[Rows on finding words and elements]
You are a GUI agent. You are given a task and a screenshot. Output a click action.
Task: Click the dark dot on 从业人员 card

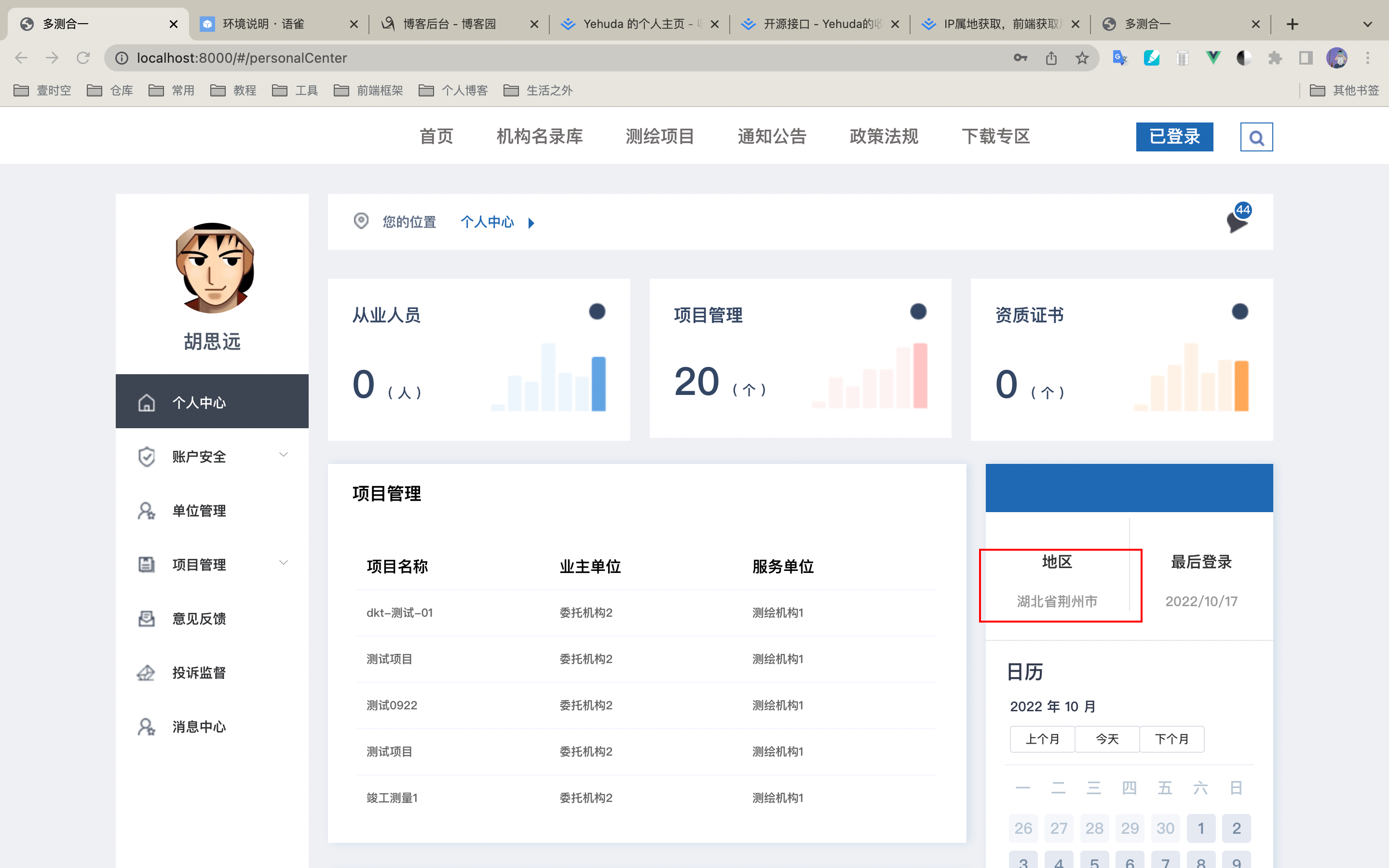click(597, 312)
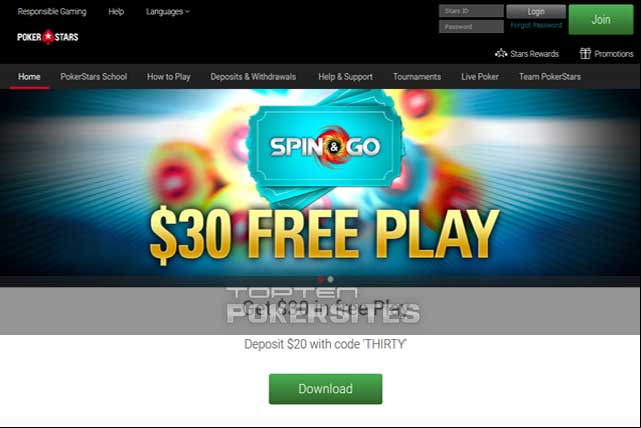View the Tournaments page

417,77
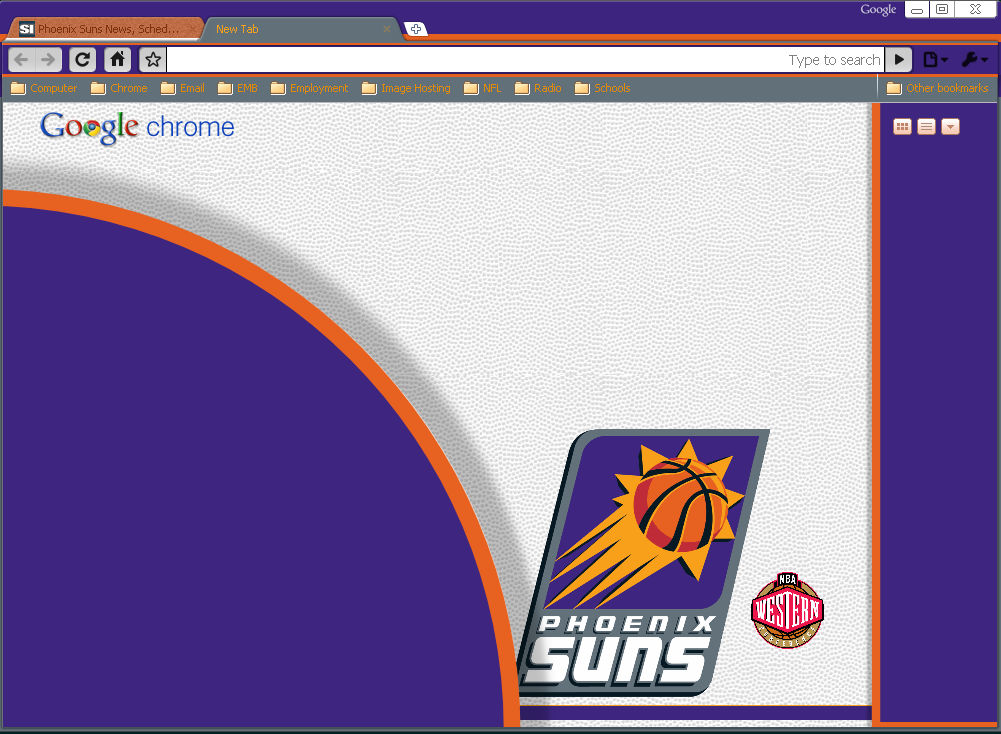1001x734 pixels.
Task: Switch to thumbnail grid view on New Tab page
Action: click(901, 126)
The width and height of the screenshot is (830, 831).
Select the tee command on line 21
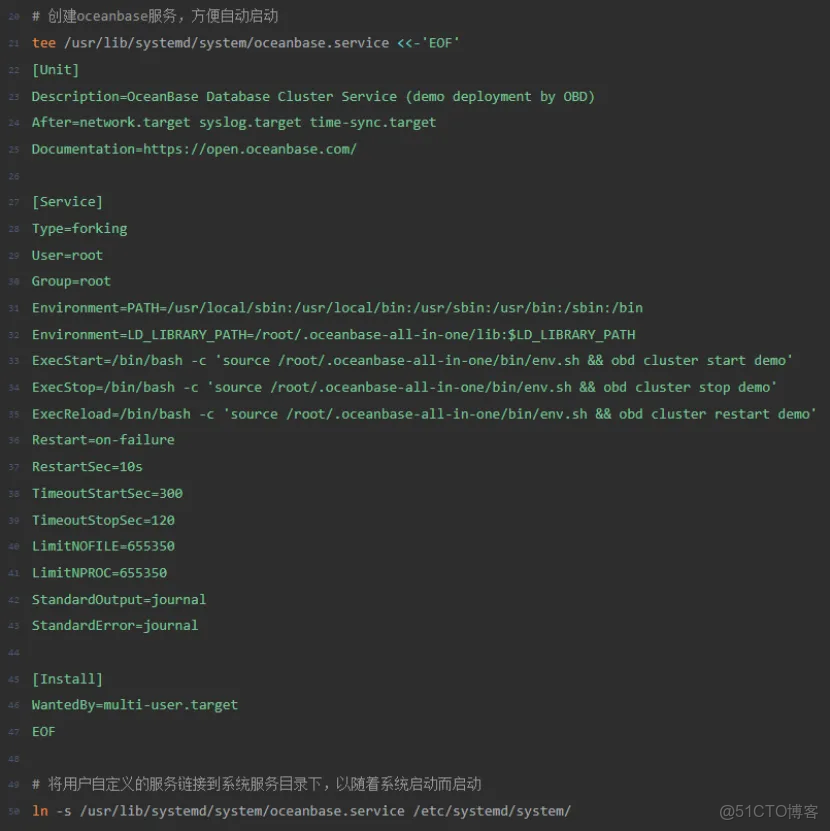44,42
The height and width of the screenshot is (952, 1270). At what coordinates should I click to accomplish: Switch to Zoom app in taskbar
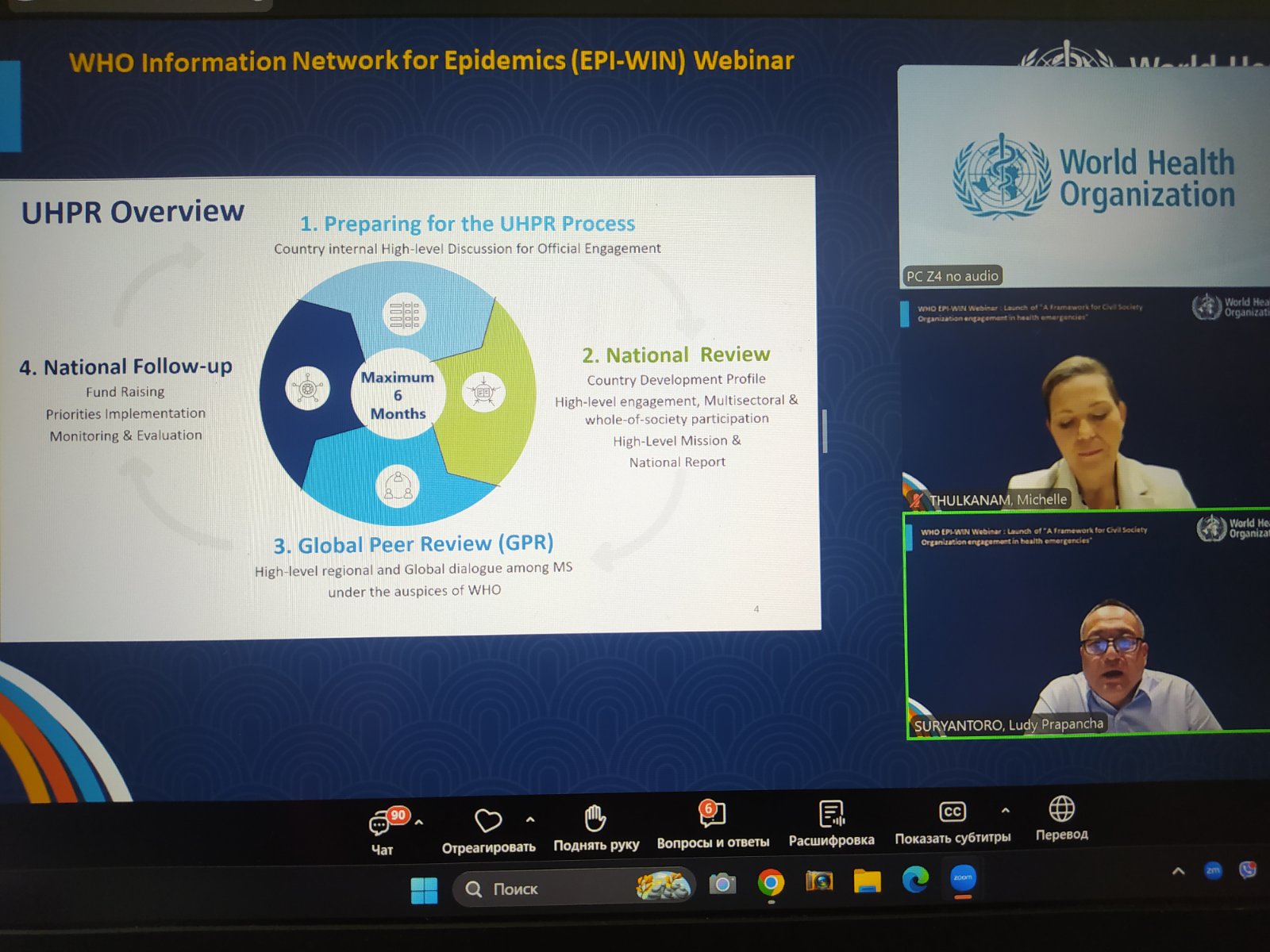(x=963, y=878)
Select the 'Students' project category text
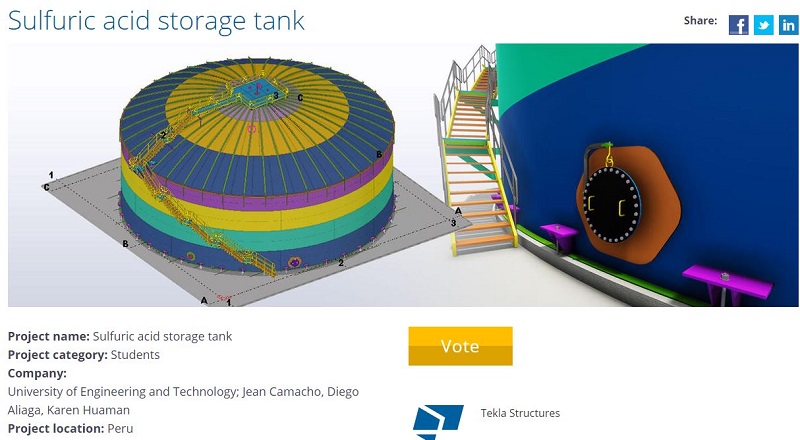The width and height of the screenshot is (800, 440). 133,354
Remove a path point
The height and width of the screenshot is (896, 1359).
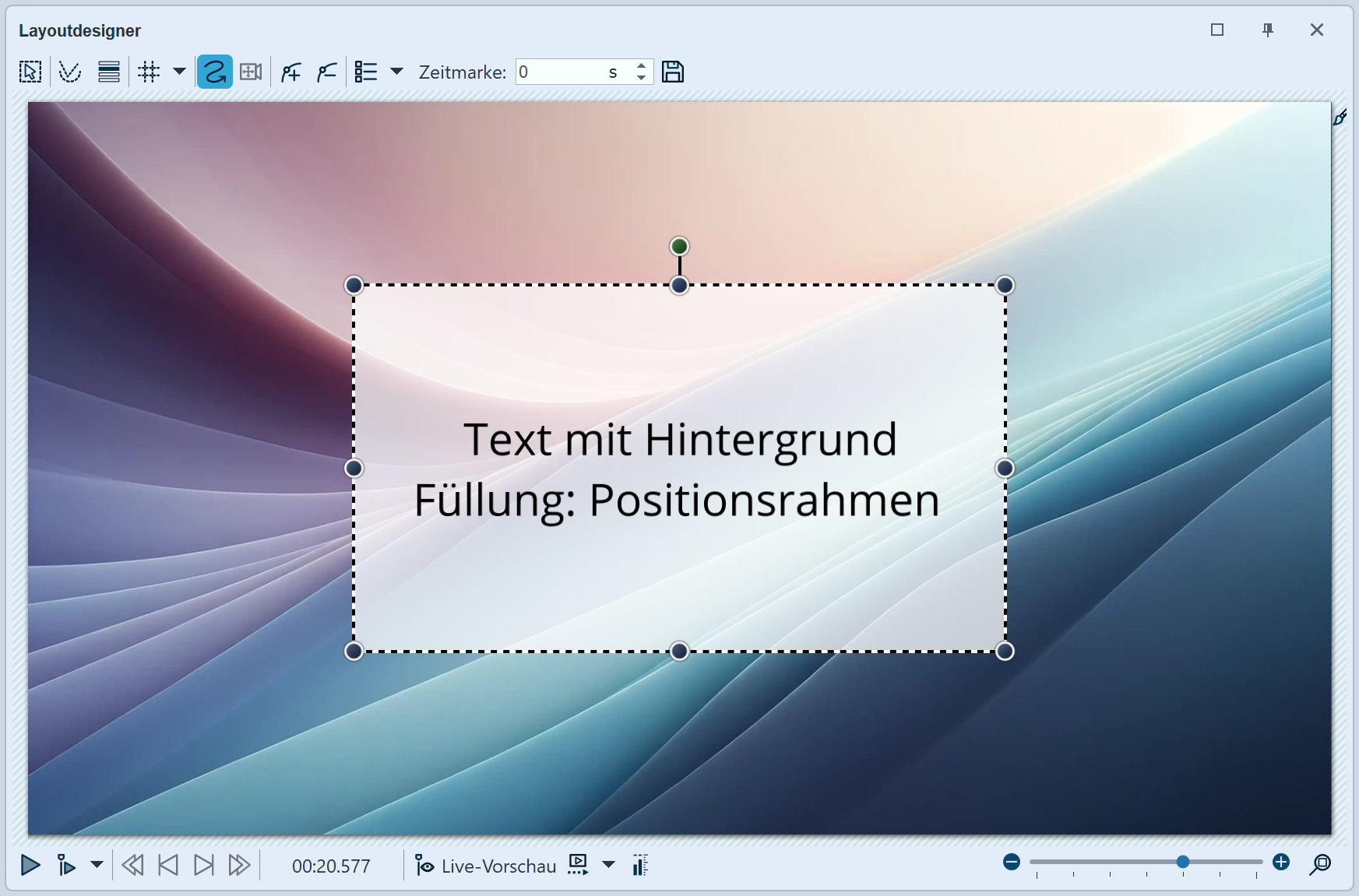click(326, 72)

* _PROBLEM DETAILS_: Could you give every line of these rows as a JSON list of strings, one string per line, with blank lines skipped and the pictures left out?

* _ANSWER TO THIS EXERCISE_:
[
  "You are a GUI agent. You are given a task and a screenshot. Output a click action.",
  "Task: Click the dark dot on 从业人员 card",
  "click(597, 312)",
  "View the Tournaments page",
  "417,77",
  "1001x734 pixels.",
  "Task: Switch to thumbnail grid view on New Tab page",
  "Action: click(901, 126)",
  "The width and height of the screenshot is (830, 831).",
  "Select the tee command on line 21",
  "44,42",
  "The height and width of the screenshot is (952, 1270). At what coordinates should I click to accomplish: Switch to Zoom app in taskbar",
  "(x=963, y=878)",
  "Select the 'Students' project category text",
  "The width and height of the screenshot is (800, 440). 133,354",
  "Remove a path point",
  "The height and width of the screenshot is (896, 1359).",
  "click(326, 72)"
]